Sunday, March 09, 2014

Grapes of Wrath


Today’s newspapers are filled with stories of climate changes that are wiping out crops and causing the price of some goods to skyrocket, anger over migrant workers taking away jobs for the locals and greedy bankers ready to foreclose on homes and turn families out on the streets.

Was there ever a more perfect time for the revival of John Steinbeck’s Depression era story, “The Grapes of Wrath,” now at UC Davis’ main theater.

The climatic change was the yearly dust storms that rolled across the plains, killing off crops and making the soil uncultivable. The migrant workers of the 1930s were “Okies,”coming from Oklahoma to California on the promise of farming work, as welcome then as are today’s Mexican migrant workers. And haven’t there always been heartless bankers ready to foreclose on a family’s mortgage in order to line their own pockets?

“The Grapes of Wrath” was the perfect choice for director and Granada Artist in Residence Miles Anderson. Anderson writes that by the age of 14 he had read all of Steinbeck’s great novels and that his mother’s upbringing in Southern Rhodesia (now Zimbabwe) was “deprived and penniless,” so this story of the Joad family resonated with him.

He also found it significant that UCD is located in a farming community, just 150 miles north of Salinas, where Steinbeck lived and worked.

In Frank Galati’s adaptation of the story (which won the Tony Award for Best Play in 1990), music is added (by orchestra members Kristen Guggenheim, Stephen Robinson and Cole Sutliff), though this is not a musical. The musical numbers are stuck in at certain points to lend an air of period authenticity and strike the proper tone, a lovely background for a funeral and a lively accompaniment for a camp dance, for example.
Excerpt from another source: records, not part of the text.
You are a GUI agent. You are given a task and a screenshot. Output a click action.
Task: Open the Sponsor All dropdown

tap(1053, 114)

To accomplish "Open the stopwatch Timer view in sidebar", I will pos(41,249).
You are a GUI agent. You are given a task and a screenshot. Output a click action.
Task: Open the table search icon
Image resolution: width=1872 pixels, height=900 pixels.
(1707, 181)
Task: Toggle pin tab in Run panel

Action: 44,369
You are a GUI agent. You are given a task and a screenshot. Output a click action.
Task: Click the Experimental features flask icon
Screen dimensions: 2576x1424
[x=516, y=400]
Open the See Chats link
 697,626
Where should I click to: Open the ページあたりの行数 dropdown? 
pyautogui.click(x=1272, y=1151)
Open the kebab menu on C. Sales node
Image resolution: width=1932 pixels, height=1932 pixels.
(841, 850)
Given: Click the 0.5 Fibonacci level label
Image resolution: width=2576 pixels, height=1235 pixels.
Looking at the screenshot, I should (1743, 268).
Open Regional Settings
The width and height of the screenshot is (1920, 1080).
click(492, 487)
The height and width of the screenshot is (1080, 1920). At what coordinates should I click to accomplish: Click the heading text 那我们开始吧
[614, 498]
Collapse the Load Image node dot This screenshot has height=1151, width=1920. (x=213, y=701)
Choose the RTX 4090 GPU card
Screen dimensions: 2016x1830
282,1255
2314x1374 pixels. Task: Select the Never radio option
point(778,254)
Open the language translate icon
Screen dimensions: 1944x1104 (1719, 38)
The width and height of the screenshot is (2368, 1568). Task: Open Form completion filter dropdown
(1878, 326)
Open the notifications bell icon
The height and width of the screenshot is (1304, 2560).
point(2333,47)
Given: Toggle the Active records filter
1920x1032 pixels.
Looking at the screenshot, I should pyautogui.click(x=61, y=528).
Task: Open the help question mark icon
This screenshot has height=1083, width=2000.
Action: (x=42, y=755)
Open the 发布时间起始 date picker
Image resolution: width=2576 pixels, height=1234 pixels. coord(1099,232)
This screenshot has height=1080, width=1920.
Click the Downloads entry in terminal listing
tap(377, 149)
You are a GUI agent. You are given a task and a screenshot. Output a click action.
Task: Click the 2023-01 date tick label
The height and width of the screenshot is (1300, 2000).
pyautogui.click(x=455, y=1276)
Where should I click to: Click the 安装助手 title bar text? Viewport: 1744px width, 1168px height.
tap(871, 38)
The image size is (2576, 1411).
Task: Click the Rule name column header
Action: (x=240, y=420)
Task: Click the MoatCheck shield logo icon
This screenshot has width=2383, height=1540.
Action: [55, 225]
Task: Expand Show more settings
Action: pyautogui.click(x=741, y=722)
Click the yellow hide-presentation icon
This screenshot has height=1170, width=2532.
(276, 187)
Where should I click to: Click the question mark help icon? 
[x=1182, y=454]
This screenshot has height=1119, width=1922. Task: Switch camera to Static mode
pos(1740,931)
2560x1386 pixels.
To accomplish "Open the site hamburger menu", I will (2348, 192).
John Zibell, the only Actor’s Equity actor in the production, is a wonderful Tom Joad, very noble, very dedicated. Tom has just been released from prison (“on parole,” he has to tell everyone who assumes he has escaped!) and returns to find his family home abandoned, the family having packed up and preparing to move to California because of a flyer they received saying that 800 jobs are waiting to be filled.

The family piles into a marvelous wreck of a truck (on loan from the San Francisco Opera) and proceed through several adventures, both good and bad, to head for California. On the way they bury both Grampa (Ned Jacobson) and Gramma (Lindsay Beamish), both of whom are delightful oldsters, totally devoted to each other and bereft at the thought of leaving their lifelong family home. Grampa has to be drugged to get him on the truck.

Ma Joad is a wonderful character and Janlee Marshall gives her both pride and stoicism, a woman whom life has tried to beat down, but who refuses to give up on hope. It is she who is determined to keep the family together.

Cooper Wise is Jim Casy, the former preacher who has lost his ability to preach because he just doesn’t believe any more, though when needed, he can manage to find words for grace before meals, or for a burial.

There are others in this cast who are also strong and add to the overall success of the work. David Orzechowicz is Pa Joad, a hard-working sharecropper who is determined to believe that he will find work if he can just get his wreck of a truck to California.

Amanda Vitiello is Rose of Sharon, all “growed up,” married, pregnant and already feeling beaten down by life, even more so after her husband Connie’s (Kyle Roddy) desertion and the death of her child.

The children, Ruthie and Winfield are double cast and played — on the night I attended — by Ella Kroll and Geoffrey Votaw (who is so cute he steals the show, though very professional while on stage). In other performances the roles will be played by Isabella Park and Django Zibell (“Tom Joad’s” real-life son).

Anyone who has seen the movie will remember Henry Fonda’s iconic “I’ll be all around” speech, as he prepares to leave his family to spare them having to hide him from the police. Fonda gave it the weight of any major speech, but in this production, Tom is just talking to his Ma and it’s his way of letting her know that he is leaving … and that he plans to work for better working conditions for people like the Joad family.

Steinbeck shone the spotlight on cruel and inhumane treatment of some people by other people, but he also showed that there is goodness and hope in the world. It is a message that we would all do well to remember, whether we are the downtrodden, or those in a position to do something about the conditions of our fellow man.